How this skill works
The skill defines rule-based files that describe setup, auto and manual instrumentation, and nine standardized span types with required attributes. It inspects LLM operations, retrievals, agents, tools, and evaluation steps and maps them to OpenInference attributes for consistent tracing. It also provides organization, enrichment, and production guidance (batching, masking) to make traces queryable and safe.
When to use it
- Setting up Phoenix tracing for a new LLM application (Python or TypeScript)

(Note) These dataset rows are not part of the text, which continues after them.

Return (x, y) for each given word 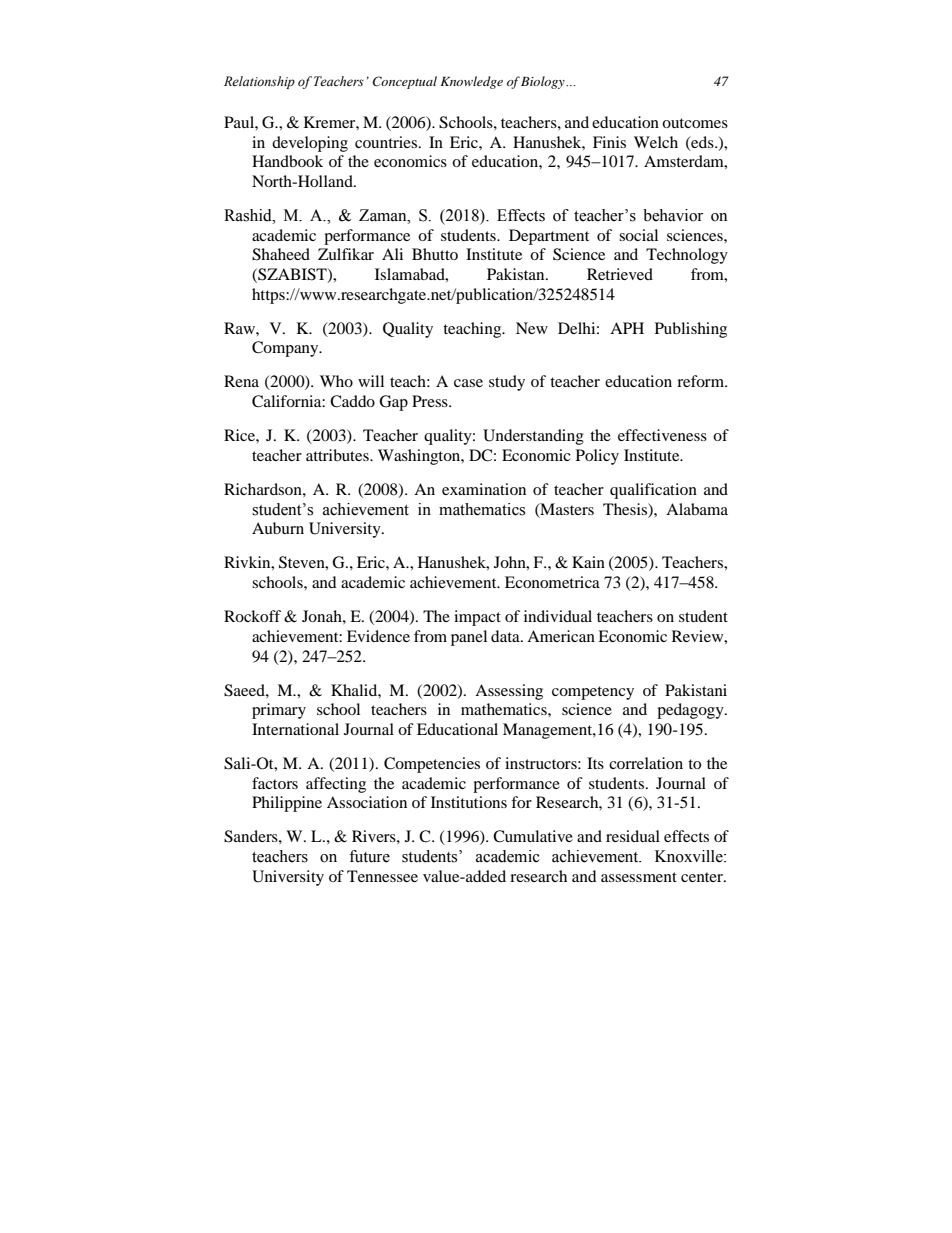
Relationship (259, 82)
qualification (653, 491)
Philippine (287, 804)
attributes (338, 455)
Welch (656, 142)
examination (484, 489)
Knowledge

- Enabling auto-instrumentation for frameworks like LangChain, LlamaIndex, or custom clients
- Creating manual/custom spans for pipelines, agents, or tool calls
- Adding OpenInference attributes for consistent analytics and cost tracking
- Preparing tracing and masking rules before deploying to production
Best practices
- Start with the setup-{lang} rules to install and configure OTEL and the Phoenix exporter
- Use auto-instrumentation where available, then add manual spans for business-critical steps
- Follow span-{type} attribute schemas (LLM, RETRIEVER, TOOL, etc.) to ensure interoperability
- Include universal attributes (user.id, session.id, llm.model_name, token counts) for cross-trace queries
- Apply production rules for batching, PII masking, and error handling before deployment
Example use cases
- Trace an end-to-end chat pipeline: client input → retriever → reranker → LLM response using span-chain and span-llm
- Instrument a reasoning agent to create span-agent entries for each reasoning step and tool.invocations
- Add custom metadata to group traces by project or session for product-level analytics
- Deploy tracing in production with batching and PII masking to maintain performance and compliance
- Use evaluator spans to record automated LLM evaluation metrics and human annotations
FAQ
Primary guidance covers Python and TypeScript, with specific setup and instrumentation rules for each.
What span types should I start with for chat apps?
Begin with span-llm for model calls, span-retriever for document lookups, and sessions-* to group conversation traces.